¿Chasco paraguayo?
Por: Noelio Tiuna (AIN) (Fecha publicación:22/08/2005)
El secretario de Defensa estadounidense, Donald Rumsfeld, se llevó al parecer un chasco en su visita a Paraguay, en medio de versiones de que ese país sudamericano prestaría su territorio para una base militar del Pentágono.
Rumsfeld, quien debe estar
Donald Rumsfeld
agobiado por la incontrolable situación en Irak, quizás se sintió en terreno abonado para lanzar acusaciones renovadas contra Cuba y Venezuela, en la pretensión de abrir nuevos caminos a la presencia militar norteamericana.
Antes de reunirse con el presidente Nicanor Duarte, el alto funcionario de la Casa Blanca repitió diatribas contra La Habana y Caracas, a cuyos gobiernos acusa de incidir en los acontecimientos de la vecina Bolivia, donde dos presidentes se fueron del poder en los últimos dos años.
Claro que en Paraguay había razones para que el Secretario de Defensa se sintiera a sus anchas.
Allí el Congreso aprobó la pretensión de Washington para que las tropas norteñas recibieran impunidad frente a la Corte Penal Internacional, que la Administración del presidente George W. Bush desconoce acorde con sus planes militaristas y expansionistas.

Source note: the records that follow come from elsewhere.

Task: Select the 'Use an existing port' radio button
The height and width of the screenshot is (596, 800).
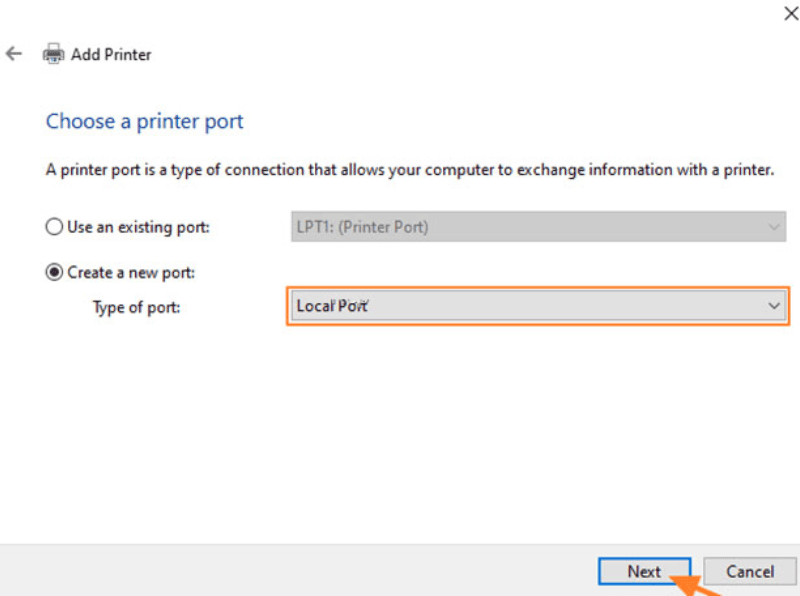Action: (x=54, y=227)
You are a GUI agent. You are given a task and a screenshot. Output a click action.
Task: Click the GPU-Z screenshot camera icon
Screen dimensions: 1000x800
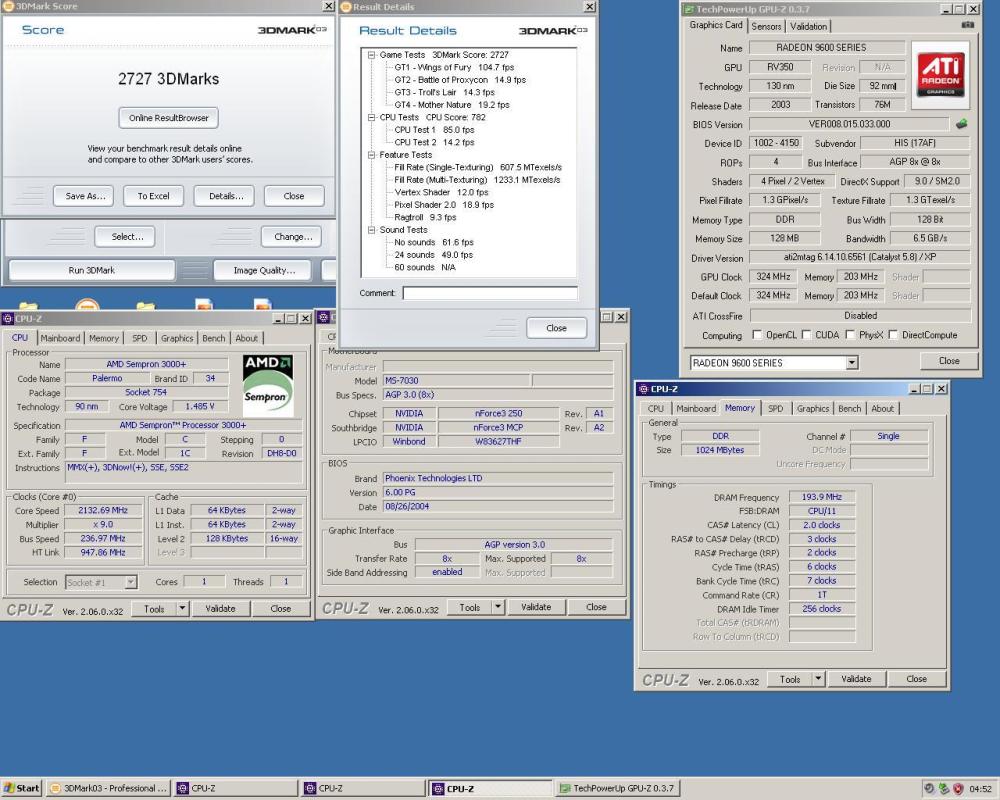click(966, 24)
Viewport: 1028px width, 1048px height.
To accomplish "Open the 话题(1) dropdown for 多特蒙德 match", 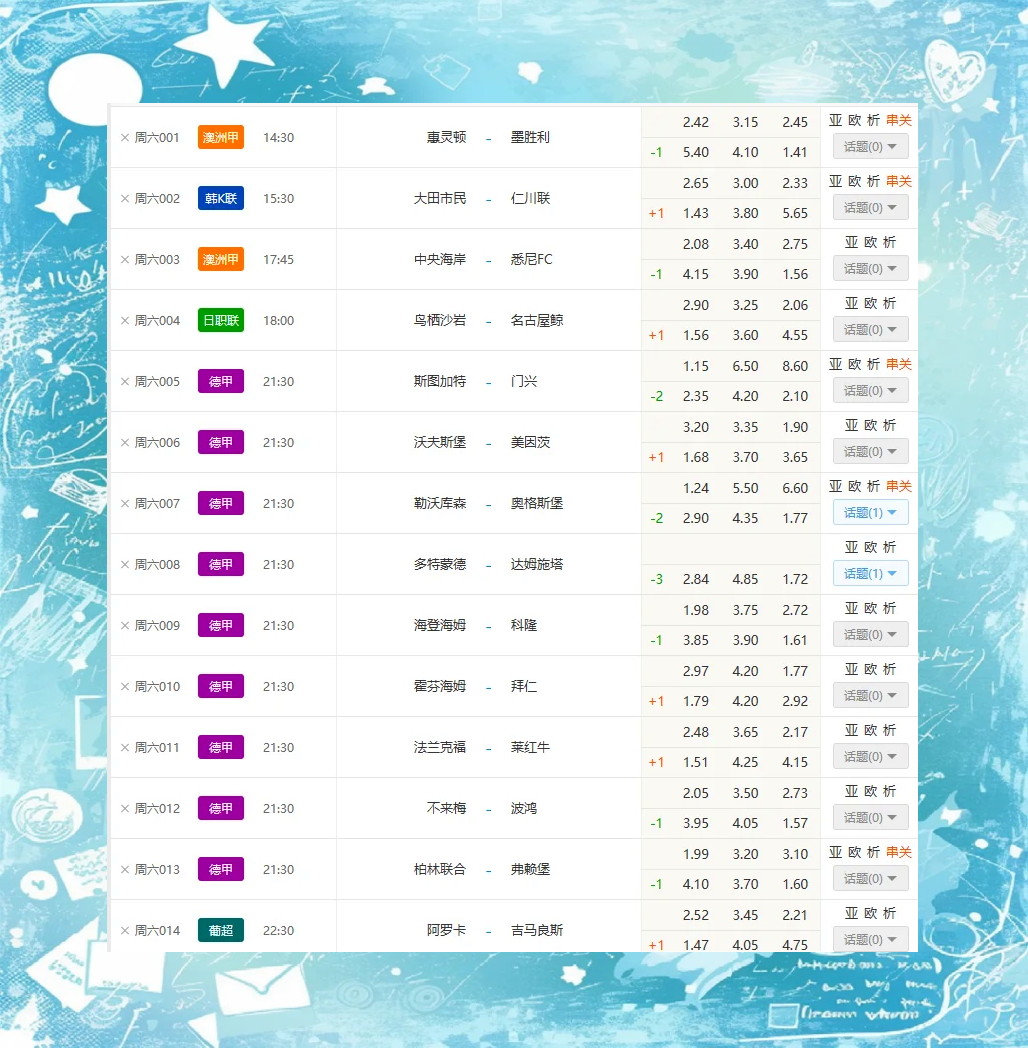I will (870, 574).
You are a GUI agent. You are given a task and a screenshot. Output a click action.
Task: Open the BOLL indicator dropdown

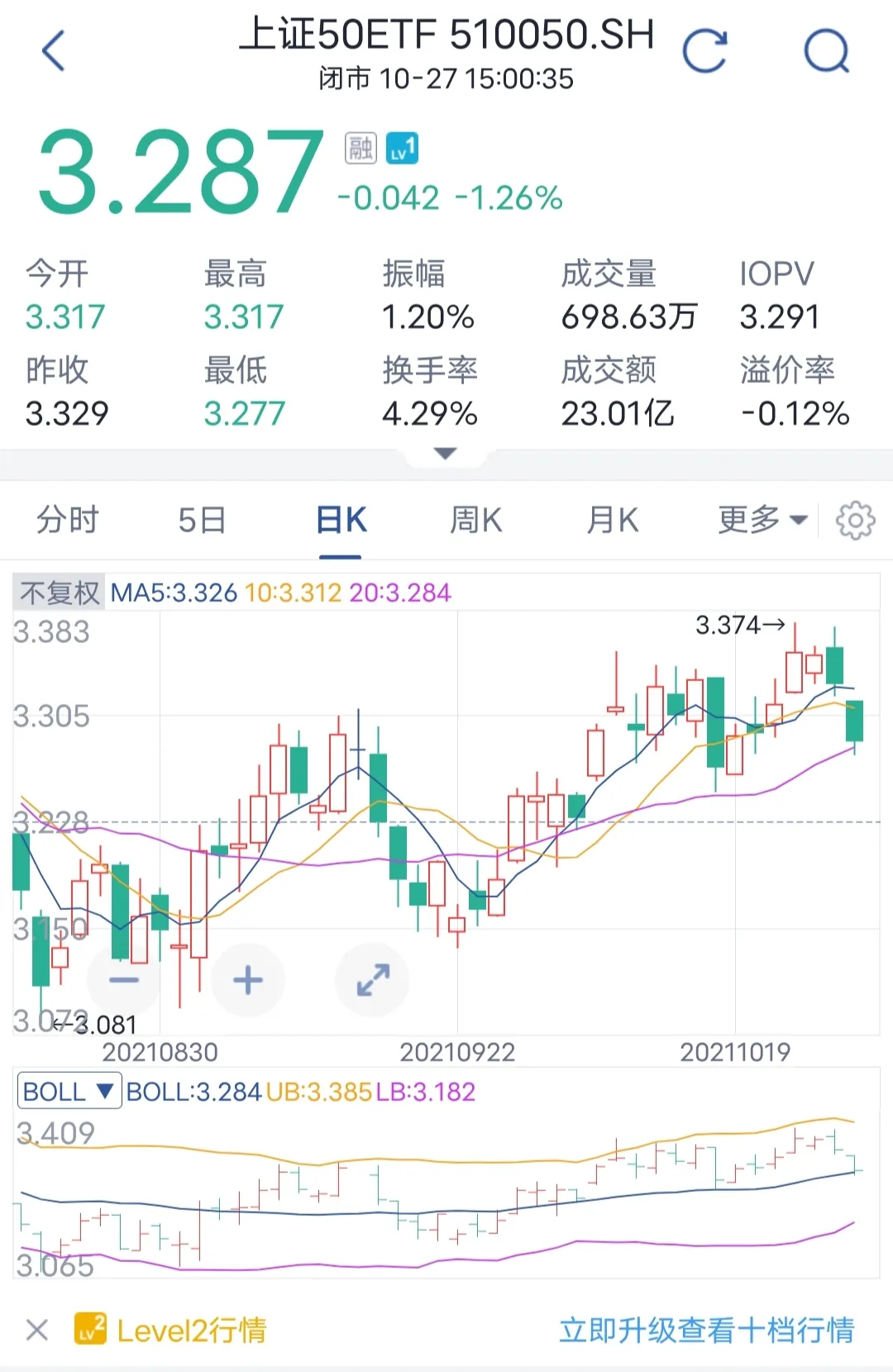tap(69, 1092)
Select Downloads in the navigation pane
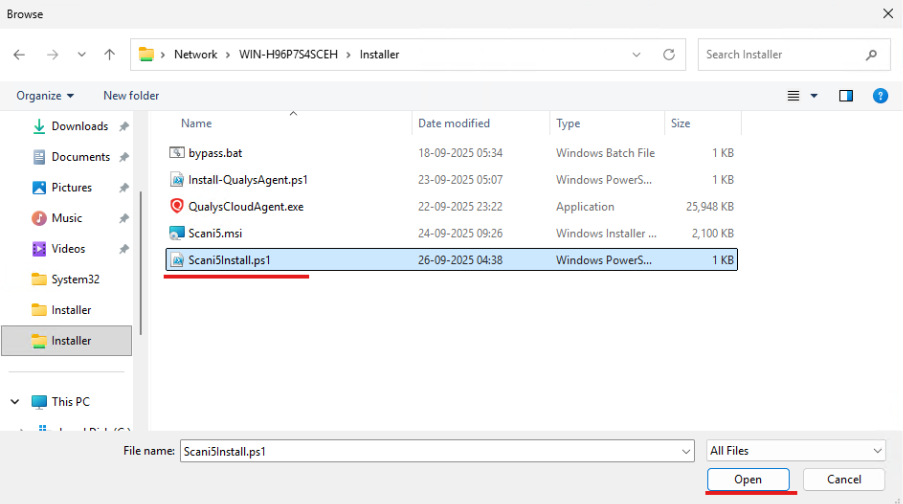 pos(79,126)
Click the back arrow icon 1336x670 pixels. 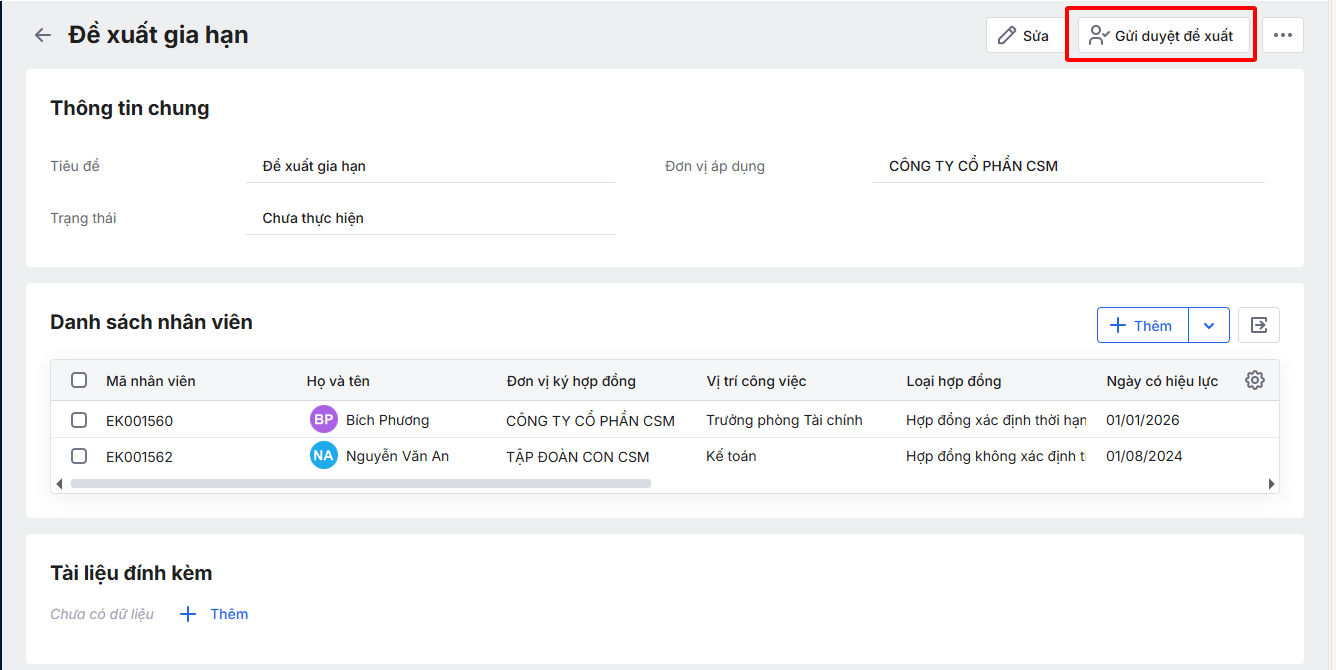point(42,35)
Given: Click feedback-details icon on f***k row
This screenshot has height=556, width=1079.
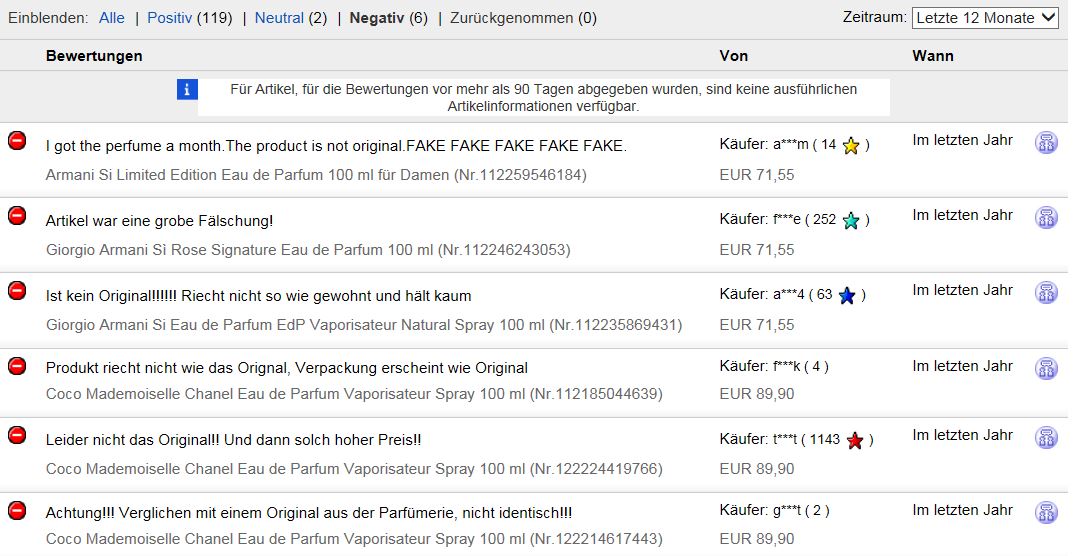Looking at the screenshot, I should [x=1046, y=368].
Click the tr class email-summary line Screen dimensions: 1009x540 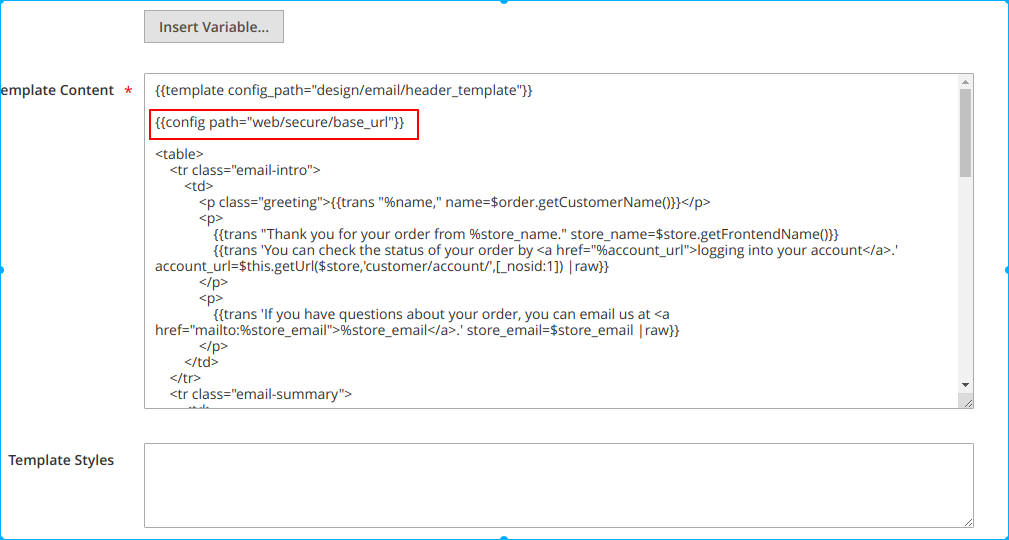[260, 394]
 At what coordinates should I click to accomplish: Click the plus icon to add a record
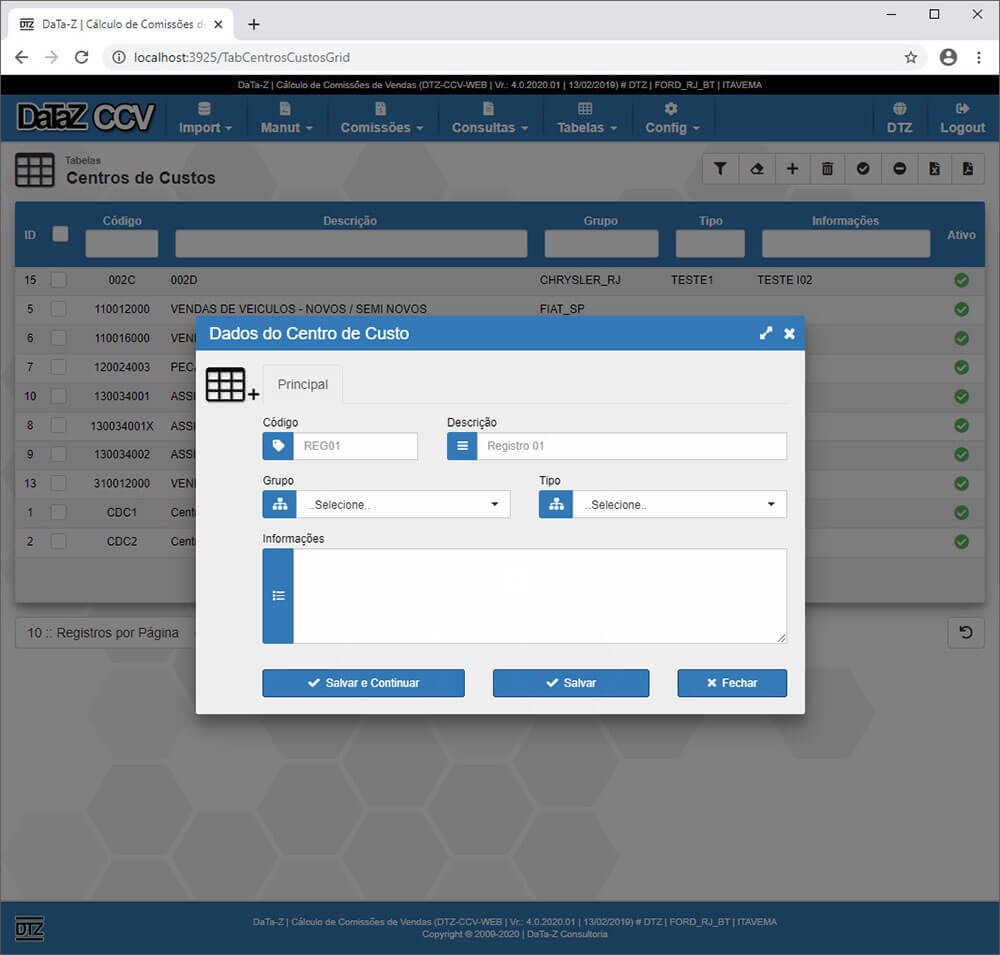[x=792, y=169]
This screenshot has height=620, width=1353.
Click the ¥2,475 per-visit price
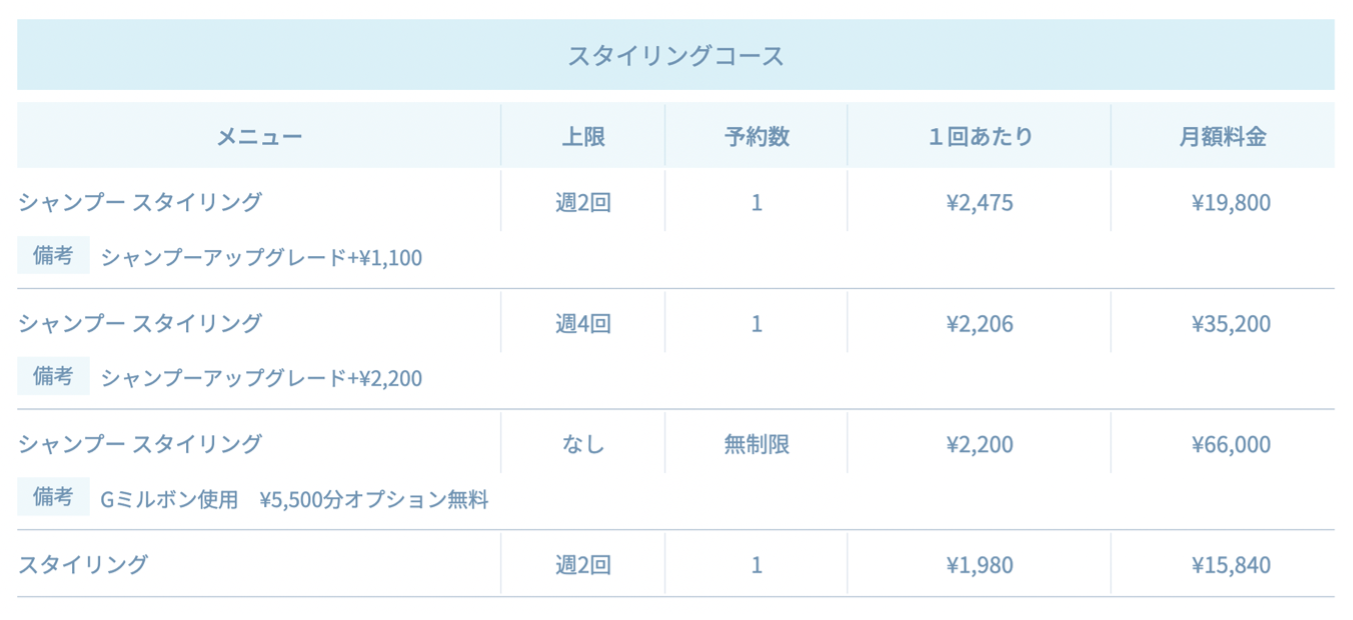(x=979, y=203)
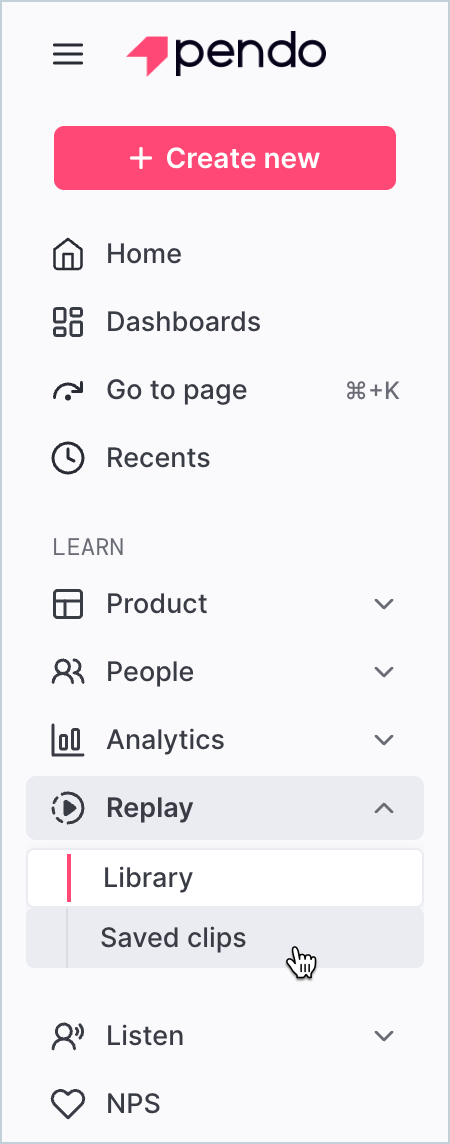Image resolution: width=450 pixels, height=1144 pixels.
Task: Open Dashboards via its grid icon
Action: click(68, 322)
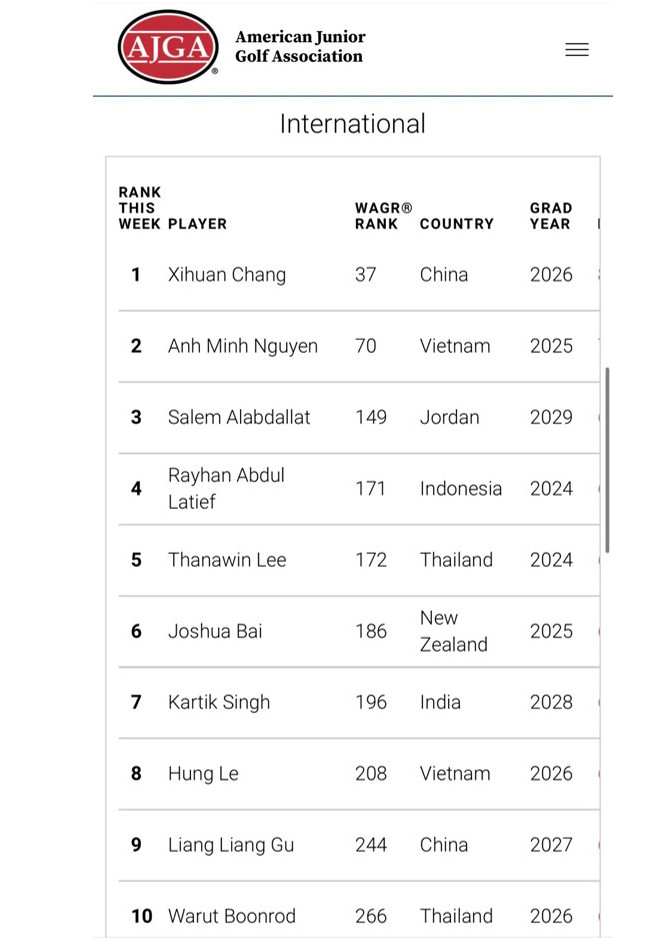The width and height of the screenshot is (661, 938).
Task: Sort by Rank This Week column header
Action: [x=139, y=208]
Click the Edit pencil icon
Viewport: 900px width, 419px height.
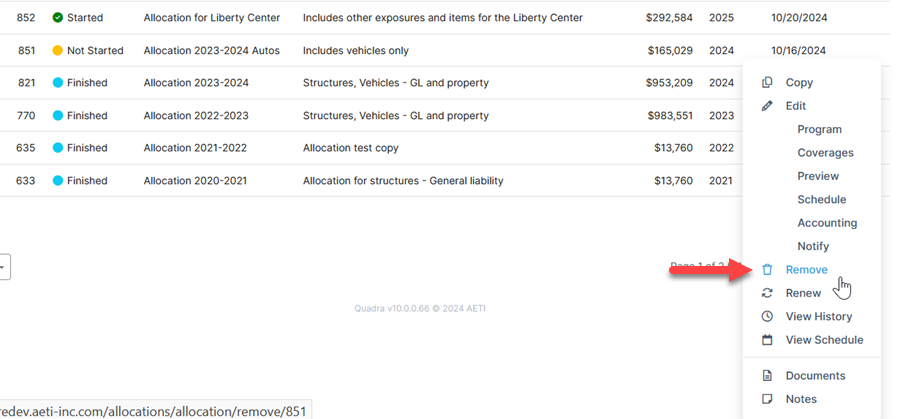767,106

Se trata de un tribunal internacional dedicado a juzgar crímenes de lesa humanidad, quizás como algunos de los que las tropas de ocupación en Irak cometen contra la población de ese país árabe, incluidas las conocidas torturas de Abu Ghraib.
Rumsfeld también llevaba en el equipaje motivos para llegar a Asunción, pues allí desembarcan unidades militares del Comando Sur en actividades 'cívico-militares, con anuencia de las autoridades ejecutivas y legislativas locales.
Resulta un cuestionado programa 'militar de misión humanitaria' por el cual el Pentágono tiene permiso para efectuar 13 misiones en territorio paraguayo durante 18 meses, en zonas bien cercanas a la llamada Triple Frontera, situada por Washington en su foco de la alegada cruzada global antiterrorista.
Tal región contiene una reserva de agua ubicada en la mira de la mayor potencia del planeta, toda vez que ese recurso está predestinado a ser motivo de las guerras del futuro.
El corazón de la Triple Frontera se ubica en las famosas cataratas de Iguazú, que comparten Paraguay, Brasil y Argentina. Según expertos, debajo del subsuelo de esa zona, y hacia los tres países, permanece una de las mayores reservas subterráneas de agua dulce del mundo.
Los especialistas calculan en unos 50.000 kilómetros el área con existencias del líquido.
El recurso hídrico, y otros estratégicos y naturales en un planeta en el que nadie como Estados Unidos contribuye a malgastar y contaminar, se incluye en los objetivos a largo plazo de la expansión bélica norteamericana en América Latina.
Por supuesto que tales pretensiones se acompañan con acciones políticas, en particular hacia Paraguay, cuya situación económica utiliza la Casa Blanca en añeja práctica de zanahoria y garrote.
A través de su ministro de Defensa, Roberto González, el presidente Duarte calificó la visita del alto funcionario de EEUU como de cortesía. Acotó que Paraguay necesita que la Unión amplíe el mercado de azúcar orgánica, carne bovina y flexibilice sus aranceles para los productos manufacturados de esa nación mediterránea sudamericana.
Según esa declaración, el mandatario Duarte, en su entrevista con Rumsfeld, defendió los vínculos de Asunción con La Habana y Caracas.
En tal sentido encomió el apoyo de la Antilla Mayor, pese a sus limitaciones económicas, en la formación de recursos humanos, con la presencia de cientos de jóvenes de su país en universidades de la ínsula.
Duarte, de acuerdo con su portavoz, asumió sus relaciones con el gobierno del presidente Hugo Chávez, en particular los beneficios económicos de los acuerdos energéticos.
'Coincidimos asimismo en la necesidad de construir una América del Sur unida, con mayor poder político en las decisiones mundiales, especialmente en la economía, las finanzas, de la distribución de la información y el conocimiento', destaca el texto de la declaración del titular de Defensa paraguayo, emitida un día después de la partida del Jefe del Pentágono.
Más allá, el portavoz presidencial enfatizó en la negativa de Paraguay para acoger una base permanente militar de Estados Unidos, en momentos en que la Administración Bush se manifiesta como el principal peligro para la paz del orbe, y también, para la integración latinoamericana.
Si ese fue el objetivo de la visita de Rumsfeld, no resultó todo lo esperado por su gobierno. Mucho menos cuando la inestabilidad continental se repite otra vez en Ecuador, allí donde el Pentágono materializa, en la base de Manta, su expansionismo militar, y nada que ver de sus acusaciones desgastadas contra terceros países.